アップルのカスタムシリコンを製造する台湾積体電路製造(NYSE: TSM)は、通常であればアップルの平均販売価格上昇の恩恵を受けるにもかかわらず、週間で8.6%下落した。その論理は、20%の値上げはアップルの最大のチップ顧客が完成品の販売数を減らす可能性があることを示唆している。
Macの値上げよりもiPhoneの問題がはるかに大きい
アップルは先週の値上げでiPhone、Apple Watch、AirPodsには手をつけなかった。しかし、それは長続きしない可能性がある。iPhoneはアップルの総収入の約半分を占めており、調査会社Counterpointは、メモリー逼迫により端末1台あたり約200ドルの部品コスト増加が生じる可能性があると試算している。フィナンシャル・タイムズが引用するJPモルガンのアナリストは、2027年までにメモリーがアップルの旗艦iPhoneの部品表(BOM)に占める割合は現在の約10%から最大45%に上昇する可能性があると予測している。
iPhoneの値上げは、MacやiPadの値上げよりもはるかに大きな影響を及ぼす。新しいモデルは今秋に発売が予想されており、値上げがあれば、消費者がすでにノートPCやタブレットにより多くの金額を支払っている時期に、アップルの価格決定力が最も重要な製品ラインにも及ぶかどうかが試されることになる。

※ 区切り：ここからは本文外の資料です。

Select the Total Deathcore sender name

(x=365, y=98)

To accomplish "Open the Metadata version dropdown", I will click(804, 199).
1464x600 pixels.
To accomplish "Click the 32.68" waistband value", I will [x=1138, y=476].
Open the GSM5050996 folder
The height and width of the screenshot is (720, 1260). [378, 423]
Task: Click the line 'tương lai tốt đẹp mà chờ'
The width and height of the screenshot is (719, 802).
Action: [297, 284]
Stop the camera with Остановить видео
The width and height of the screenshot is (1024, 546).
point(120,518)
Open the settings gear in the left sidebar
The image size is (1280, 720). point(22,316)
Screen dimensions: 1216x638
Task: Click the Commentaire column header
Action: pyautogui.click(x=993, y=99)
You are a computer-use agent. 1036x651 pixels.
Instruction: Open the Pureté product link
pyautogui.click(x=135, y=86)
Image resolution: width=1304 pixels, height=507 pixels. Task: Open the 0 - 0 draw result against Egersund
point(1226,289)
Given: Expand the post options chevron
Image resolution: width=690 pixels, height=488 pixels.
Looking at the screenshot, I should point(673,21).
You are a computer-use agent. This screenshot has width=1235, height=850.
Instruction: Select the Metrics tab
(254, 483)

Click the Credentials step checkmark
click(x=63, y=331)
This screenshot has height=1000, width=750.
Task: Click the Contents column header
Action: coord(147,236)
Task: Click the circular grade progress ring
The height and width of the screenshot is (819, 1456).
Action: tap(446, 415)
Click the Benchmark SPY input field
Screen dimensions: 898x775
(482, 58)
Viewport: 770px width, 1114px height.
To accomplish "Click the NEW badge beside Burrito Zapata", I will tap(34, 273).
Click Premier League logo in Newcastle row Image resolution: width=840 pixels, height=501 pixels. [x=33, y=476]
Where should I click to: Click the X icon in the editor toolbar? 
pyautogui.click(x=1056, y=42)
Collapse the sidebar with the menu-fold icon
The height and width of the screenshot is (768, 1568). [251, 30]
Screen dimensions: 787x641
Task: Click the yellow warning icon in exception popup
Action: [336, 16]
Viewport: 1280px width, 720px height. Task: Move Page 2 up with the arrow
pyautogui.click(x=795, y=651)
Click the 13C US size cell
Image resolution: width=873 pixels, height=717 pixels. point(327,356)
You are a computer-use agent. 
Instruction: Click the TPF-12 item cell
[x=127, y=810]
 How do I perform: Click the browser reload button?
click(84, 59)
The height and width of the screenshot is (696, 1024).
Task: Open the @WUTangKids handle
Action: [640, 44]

アップル株の株価収益率(フォワードPER)は約33倍である——このプレミアムは、安定した利益成長と、3月四半期に約310億ドルで過去最高を記録したサービス事業の拡大に対する市場の評価を反映している。マージンがさらに圧縮されたり、需要が軟化したりすれば、このバリュエーションに余裕はほとんどない。クック氏は9月1日にハードウェア責任者のジョン・ターナス氏にCEOの座を引き継ぐことになっており、後継者は終わりの見えないコスト危機を乗り越えなければならない。
本記事は情報提供のみを目的としており、投資助言を構成するものではありません。